■ Exercise objective: Search the records below for the string "folder" and copy each line where it turns up.

Material to process Start Marker

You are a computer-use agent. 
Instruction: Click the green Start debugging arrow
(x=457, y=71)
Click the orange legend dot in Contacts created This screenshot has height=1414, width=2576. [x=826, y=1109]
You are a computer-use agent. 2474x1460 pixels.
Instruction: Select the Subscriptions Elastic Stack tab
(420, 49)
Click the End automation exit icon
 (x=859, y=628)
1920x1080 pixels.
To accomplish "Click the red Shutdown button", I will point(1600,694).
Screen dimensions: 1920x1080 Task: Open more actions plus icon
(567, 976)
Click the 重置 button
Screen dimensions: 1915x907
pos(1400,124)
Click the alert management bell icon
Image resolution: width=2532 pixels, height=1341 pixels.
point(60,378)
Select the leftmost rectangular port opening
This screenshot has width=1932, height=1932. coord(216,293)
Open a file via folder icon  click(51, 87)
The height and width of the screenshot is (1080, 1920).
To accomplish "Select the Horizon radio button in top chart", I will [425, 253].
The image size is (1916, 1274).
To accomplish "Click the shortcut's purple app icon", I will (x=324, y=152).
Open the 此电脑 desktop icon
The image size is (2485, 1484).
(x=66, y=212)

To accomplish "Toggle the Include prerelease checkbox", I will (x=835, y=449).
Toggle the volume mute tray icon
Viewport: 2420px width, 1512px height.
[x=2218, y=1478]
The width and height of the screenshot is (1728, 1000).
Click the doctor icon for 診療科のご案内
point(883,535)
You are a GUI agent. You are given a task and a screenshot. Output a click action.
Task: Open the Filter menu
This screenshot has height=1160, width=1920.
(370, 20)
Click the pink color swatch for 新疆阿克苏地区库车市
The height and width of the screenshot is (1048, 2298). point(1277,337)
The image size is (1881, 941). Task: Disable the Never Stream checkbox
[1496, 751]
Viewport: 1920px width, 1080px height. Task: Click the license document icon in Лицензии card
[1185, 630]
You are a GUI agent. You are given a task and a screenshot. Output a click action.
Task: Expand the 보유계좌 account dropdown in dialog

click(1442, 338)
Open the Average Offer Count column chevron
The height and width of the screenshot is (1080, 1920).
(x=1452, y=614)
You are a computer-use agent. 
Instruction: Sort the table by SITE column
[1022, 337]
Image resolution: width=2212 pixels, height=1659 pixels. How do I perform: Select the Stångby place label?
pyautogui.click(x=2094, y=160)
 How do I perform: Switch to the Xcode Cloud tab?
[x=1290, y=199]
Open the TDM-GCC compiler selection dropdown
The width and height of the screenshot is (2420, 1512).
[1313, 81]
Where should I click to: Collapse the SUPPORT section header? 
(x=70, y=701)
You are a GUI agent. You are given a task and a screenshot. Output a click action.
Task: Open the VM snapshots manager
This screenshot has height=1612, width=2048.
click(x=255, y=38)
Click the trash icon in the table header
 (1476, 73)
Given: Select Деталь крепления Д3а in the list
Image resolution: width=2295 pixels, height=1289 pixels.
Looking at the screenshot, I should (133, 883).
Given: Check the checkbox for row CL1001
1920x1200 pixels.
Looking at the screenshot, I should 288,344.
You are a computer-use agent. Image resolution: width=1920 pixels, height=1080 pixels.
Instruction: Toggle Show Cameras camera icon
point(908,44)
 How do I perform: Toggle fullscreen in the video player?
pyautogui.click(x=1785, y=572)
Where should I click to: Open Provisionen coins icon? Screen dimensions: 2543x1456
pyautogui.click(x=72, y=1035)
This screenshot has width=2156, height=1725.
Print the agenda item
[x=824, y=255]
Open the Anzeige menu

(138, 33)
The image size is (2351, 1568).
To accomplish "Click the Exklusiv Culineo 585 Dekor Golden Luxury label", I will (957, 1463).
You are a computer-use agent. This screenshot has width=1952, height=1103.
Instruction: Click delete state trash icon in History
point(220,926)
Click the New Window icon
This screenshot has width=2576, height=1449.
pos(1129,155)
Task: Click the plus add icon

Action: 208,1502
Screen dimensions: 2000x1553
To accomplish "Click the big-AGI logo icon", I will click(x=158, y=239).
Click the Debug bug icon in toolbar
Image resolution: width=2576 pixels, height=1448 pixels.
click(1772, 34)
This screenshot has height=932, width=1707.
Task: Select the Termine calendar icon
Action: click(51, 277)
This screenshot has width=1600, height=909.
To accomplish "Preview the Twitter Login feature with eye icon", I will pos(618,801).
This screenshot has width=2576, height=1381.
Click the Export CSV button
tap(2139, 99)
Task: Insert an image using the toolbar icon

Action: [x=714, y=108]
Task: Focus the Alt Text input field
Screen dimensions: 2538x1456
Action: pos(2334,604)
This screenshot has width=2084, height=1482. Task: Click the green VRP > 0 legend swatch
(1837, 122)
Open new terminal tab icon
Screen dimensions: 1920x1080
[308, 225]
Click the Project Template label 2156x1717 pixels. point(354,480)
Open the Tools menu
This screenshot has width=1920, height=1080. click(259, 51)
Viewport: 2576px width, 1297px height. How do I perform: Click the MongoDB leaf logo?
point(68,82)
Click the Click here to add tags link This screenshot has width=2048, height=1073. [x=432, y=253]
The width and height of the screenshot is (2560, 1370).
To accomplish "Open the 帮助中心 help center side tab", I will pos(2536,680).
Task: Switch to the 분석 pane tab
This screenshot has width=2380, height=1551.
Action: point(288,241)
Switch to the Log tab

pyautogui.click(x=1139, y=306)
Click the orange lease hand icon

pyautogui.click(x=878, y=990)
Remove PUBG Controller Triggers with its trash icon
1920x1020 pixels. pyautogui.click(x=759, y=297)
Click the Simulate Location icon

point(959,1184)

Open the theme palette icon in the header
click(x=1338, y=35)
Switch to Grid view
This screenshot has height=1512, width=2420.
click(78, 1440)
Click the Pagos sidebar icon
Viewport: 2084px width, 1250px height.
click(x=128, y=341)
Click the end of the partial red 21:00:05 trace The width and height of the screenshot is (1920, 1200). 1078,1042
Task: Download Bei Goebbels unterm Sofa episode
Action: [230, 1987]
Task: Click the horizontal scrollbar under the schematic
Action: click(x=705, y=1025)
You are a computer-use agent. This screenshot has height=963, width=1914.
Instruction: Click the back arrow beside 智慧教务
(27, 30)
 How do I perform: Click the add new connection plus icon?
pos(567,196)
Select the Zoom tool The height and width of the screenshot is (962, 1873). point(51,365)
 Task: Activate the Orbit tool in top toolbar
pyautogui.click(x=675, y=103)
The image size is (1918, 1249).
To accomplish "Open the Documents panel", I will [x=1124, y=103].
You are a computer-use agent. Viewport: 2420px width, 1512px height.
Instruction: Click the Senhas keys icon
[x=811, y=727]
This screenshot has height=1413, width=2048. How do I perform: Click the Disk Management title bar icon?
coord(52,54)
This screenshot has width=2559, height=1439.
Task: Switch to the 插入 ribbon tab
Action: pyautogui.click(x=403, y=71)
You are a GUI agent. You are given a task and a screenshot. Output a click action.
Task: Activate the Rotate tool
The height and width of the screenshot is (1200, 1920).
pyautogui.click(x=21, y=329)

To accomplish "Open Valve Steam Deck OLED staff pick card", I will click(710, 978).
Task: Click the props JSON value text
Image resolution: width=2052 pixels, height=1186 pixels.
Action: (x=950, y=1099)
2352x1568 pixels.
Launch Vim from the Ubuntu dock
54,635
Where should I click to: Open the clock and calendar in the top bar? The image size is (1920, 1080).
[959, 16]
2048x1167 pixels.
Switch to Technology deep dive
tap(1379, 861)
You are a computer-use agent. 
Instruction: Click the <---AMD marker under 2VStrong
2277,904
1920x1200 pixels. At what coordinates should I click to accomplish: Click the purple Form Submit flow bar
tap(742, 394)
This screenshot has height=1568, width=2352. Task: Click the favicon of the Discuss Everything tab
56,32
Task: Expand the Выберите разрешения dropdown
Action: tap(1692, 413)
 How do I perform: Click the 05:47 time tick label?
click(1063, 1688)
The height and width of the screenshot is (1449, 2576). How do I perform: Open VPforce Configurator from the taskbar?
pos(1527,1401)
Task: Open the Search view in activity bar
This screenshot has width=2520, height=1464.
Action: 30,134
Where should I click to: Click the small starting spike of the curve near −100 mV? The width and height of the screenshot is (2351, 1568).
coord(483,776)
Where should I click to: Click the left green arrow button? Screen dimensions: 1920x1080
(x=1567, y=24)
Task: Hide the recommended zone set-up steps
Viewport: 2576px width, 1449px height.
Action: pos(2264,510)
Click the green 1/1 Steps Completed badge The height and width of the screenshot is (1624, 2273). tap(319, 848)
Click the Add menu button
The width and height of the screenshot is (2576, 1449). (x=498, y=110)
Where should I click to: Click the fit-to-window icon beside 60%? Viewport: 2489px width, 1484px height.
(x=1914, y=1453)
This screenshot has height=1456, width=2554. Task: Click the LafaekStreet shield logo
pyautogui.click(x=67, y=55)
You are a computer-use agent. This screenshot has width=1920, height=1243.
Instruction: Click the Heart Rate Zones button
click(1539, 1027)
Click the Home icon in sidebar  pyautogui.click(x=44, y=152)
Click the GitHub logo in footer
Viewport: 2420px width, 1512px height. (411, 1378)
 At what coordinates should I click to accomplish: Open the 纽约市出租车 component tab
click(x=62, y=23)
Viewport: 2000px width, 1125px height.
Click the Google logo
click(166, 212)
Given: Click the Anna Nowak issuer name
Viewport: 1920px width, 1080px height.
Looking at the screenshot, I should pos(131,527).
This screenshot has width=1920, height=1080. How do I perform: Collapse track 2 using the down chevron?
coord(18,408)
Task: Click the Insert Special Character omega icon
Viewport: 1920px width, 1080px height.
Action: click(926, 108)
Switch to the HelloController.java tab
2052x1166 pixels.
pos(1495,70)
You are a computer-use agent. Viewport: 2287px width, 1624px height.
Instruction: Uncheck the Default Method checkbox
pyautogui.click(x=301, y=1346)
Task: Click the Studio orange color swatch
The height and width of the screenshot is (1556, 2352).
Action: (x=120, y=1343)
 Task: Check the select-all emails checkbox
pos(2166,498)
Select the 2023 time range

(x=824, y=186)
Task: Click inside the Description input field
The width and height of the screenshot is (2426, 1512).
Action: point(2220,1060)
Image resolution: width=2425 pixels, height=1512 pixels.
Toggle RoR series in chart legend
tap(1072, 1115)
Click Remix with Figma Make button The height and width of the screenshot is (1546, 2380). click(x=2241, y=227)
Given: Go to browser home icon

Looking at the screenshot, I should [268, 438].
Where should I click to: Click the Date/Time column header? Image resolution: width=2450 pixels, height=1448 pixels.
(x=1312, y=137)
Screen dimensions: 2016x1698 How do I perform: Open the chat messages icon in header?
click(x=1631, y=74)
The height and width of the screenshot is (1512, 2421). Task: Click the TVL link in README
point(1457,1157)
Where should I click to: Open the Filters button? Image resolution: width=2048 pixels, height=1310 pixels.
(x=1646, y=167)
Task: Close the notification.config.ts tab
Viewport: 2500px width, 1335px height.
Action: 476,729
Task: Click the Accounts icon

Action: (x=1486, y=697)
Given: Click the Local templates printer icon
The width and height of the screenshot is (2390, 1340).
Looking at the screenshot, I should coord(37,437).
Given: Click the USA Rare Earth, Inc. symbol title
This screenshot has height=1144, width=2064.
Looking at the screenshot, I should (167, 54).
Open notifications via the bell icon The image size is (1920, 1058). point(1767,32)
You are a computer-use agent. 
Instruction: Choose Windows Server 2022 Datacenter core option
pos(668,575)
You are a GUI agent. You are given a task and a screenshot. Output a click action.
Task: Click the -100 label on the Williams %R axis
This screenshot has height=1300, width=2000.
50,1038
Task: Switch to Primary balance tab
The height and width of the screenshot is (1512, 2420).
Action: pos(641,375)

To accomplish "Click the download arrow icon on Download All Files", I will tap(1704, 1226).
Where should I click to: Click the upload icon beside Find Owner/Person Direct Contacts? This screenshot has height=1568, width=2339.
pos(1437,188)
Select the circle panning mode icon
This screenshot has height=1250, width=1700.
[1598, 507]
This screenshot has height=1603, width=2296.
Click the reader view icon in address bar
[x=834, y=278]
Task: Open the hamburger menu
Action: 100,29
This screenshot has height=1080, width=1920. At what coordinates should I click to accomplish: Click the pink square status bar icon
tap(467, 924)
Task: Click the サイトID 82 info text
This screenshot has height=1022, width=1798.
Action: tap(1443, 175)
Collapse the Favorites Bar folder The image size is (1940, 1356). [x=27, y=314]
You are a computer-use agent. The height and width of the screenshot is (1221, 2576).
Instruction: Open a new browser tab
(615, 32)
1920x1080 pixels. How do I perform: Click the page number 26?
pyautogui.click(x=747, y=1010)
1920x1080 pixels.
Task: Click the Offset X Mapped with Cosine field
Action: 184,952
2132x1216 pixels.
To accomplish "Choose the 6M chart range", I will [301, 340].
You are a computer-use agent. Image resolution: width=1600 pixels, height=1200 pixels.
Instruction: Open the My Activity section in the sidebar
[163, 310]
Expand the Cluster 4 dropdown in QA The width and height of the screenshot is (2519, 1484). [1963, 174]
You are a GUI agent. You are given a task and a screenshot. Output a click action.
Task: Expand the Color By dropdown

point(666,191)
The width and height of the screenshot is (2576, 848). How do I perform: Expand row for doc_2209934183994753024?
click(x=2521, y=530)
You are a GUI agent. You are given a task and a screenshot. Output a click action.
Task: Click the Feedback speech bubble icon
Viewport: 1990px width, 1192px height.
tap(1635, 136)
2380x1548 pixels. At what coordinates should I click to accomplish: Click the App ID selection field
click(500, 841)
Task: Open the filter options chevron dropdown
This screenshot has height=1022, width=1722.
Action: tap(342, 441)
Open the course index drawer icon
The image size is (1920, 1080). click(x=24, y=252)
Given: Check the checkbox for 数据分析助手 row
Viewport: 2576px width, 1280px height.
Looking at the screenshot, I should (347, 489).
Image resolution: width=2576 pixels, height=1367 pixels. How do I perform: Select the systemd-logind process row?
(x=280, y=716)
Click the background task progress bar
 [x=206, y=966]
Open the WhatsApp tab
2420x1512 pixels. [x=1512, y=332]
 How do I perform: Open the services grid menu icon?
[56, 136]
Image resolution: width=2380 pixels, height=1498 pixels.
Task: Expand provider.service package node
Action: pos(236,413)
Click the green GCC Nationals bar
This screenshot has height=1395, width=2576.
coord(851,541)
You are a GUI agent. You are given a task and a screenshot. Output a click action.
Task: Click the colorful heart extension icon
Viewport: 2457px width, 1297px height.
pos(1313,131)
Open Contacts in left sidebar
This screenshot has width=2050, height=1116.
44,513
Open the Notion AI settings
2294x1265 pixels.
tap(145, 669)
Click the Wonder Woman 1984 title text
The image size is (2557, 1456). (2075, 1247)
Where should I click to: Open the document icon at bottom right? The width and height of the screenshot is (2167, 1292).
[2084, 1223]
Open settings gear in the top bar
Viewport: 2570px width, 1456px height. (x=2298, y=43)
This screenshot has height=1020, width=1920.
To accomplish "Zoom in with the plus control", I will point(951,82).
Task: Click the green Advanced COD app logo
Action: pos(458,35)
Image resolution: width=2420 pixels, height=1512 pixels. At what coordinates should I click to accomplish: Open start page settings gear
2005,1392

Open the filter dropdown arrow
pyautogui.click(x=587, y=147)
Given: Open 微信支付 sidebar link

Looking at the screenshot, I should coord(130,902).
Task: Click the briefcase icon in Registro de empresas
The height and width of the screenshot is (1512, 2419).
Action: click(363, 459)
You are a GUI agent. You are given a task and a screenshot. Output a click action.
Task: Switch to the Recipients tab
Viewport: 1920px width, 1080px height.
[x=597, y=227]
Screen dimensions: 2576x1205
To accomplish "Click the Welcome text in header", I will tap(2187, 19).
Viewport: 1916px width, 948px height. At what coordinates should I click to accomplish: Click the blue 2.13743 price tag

Material to process End Marker

■ Answer to the problem:
Open a file via folder icon  click(51, 87)
Collapse the Favorites Bar folder The image size is (1940, 1356). [x=27, y=314]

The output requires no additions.